The challenge is to make a few quantum particles act like a so-called thermal machine, the theory of which was set out by French engineer Sadi Carnot in 1824. Carnot imagined a piston filled with gas that could be compressed or expanded. The piston could make contact with either of two large bodies (say, massive steel blocks) at different temperatures, which could serve as the “hot bath” and the “cold bath.”
Carnot put the imaginary piston through a cycle of motions, including one in which the gas expands while in contact with the hot bath and another in which it is compressed while in contact with the cold bath. During the cycle, the piston does work while absorbing heat from the hot bath and releasing heat into the cold one, making it a “heat engine.” Reverse the cycle and, in response to work done on it, the piston acts as a refrigerator, absorbing heat from the cold bath and releasing it into the hot one.
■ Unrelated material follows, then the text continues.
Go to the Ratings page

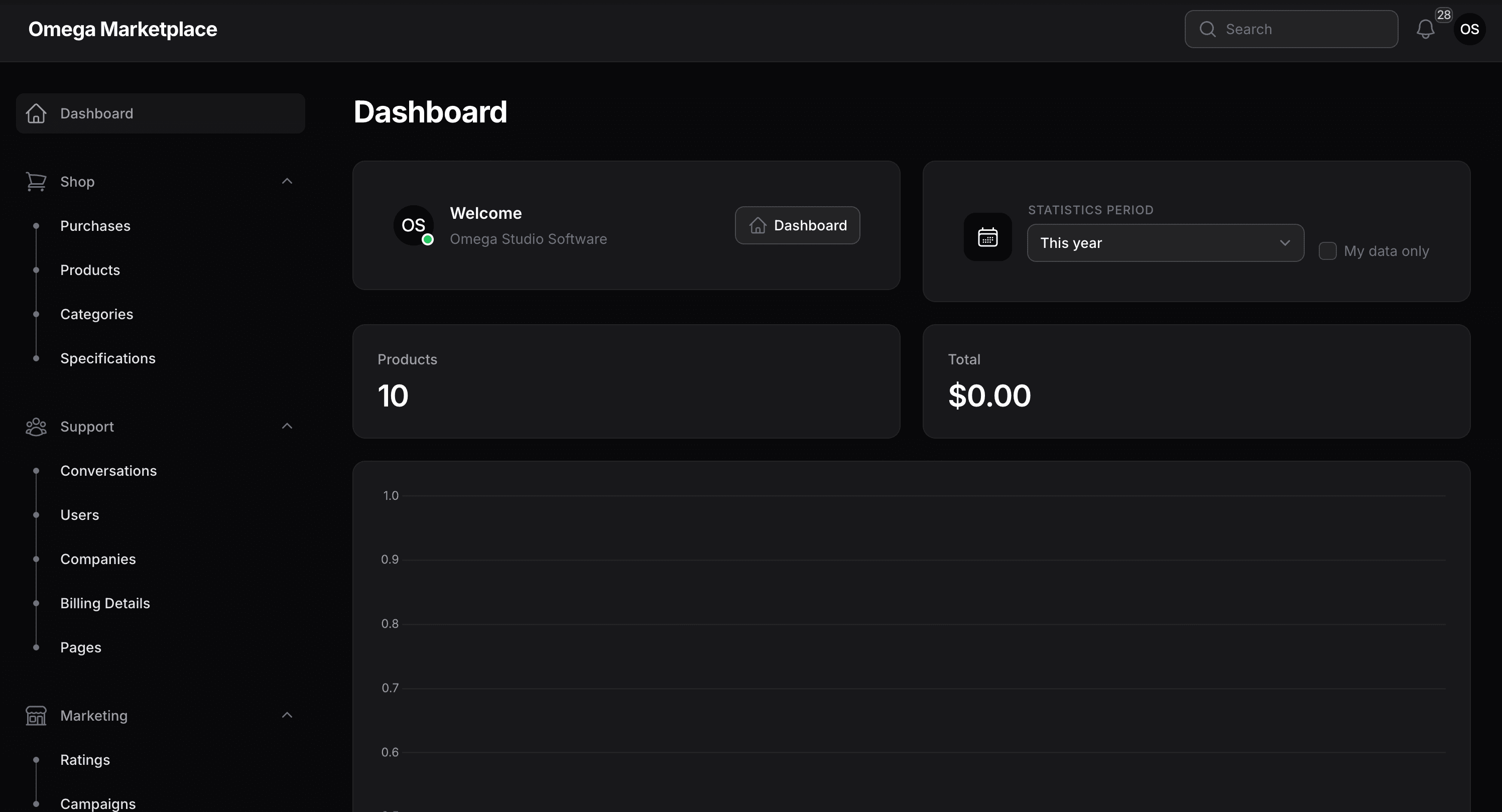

Now, Noah Linden, Sandu Popescu, and Paul Skrzypczyk of the University of Bristol in the United Kingdom report that, at least in principle, they can make a refrigerator out of a few quantum particles called “qubits.” Each qubit has only two possible quantum states: a zero-energy ground state and a fixed-energy excited state. The theorists have found a way to siphon energy out of one qubit by making it interact with just two others.
The theorists arrange things so that each qubit has a different excited-state energy but the trio of qubits has two configurations with the same total energy. One is the configuration in which only the first and third qubits are in their excited states—denoted (101). The other is the configuration in which only the second qubit is in its excited state—denoted (010). If all three qubits were at the same temperature, then the system would flip with equal probability back and forth between these two configurations.
But the researchers skew that flipping, as they explain in a paper in press at Physical Review Letters. The trick is to put the first two qubits in contact with a cold bath and the third one in contact with a hot bath. The higher temperature makes it more likely that the third qubit will be in its excited state—and thus that the trio will be in the (101) state instead of the (010) state. But that means the system is more likely to flip out of (101) and into (010) than the other way around. So on average the flipping takes the first qubit from its excited state to its ground state and draws energy out of the first qubit. After a flip, the qubits essentially reset by interacting with the baths, allowing the cycle to start again.
The theorists measure the fridge’s size in terms of the number of its quantum states, and the three qubits have a total of eight possible states. That number can be clipped to six, if they replace the second and third qubits with a single “qutrit,” a particle with a ground state and two excited states—although those two states have to be in contact with different baths. “We believe that’s probably the smallest number of states you can get away with,” Linden says.
In theory, such a fridge can get arbitrarily close to absolute zero, and Popescu says that it might be possible to make one using trapped ions for the qubits and streams of laser light as the baths. Some researchers hope to use such qubits as the guts for a quantum computer, and Popescu says the refrigerator scheme might allow researchers to cool some set of qubits with a few others. David Wineland, an experimental physicist with the U.S. National Institute of Standards and Technology in Boulder, Colorado, says he believes such schemes can indeed be implemented in trapped ions.
Others suggest that such tiny quantum refrigerators might already be humming along in nature. It’s possible that one part of a biomolecule might work to cool another in such a fashion, says Hans Briegel, a theorist at the University of Innsbruck in Austria. “I don’t expect that you will have a mechanism exactly like this,” Briegel says, “but it gives you a framework valuable for telling what to search for.”
No word yet on when physicists might unveil the smallest possible beer.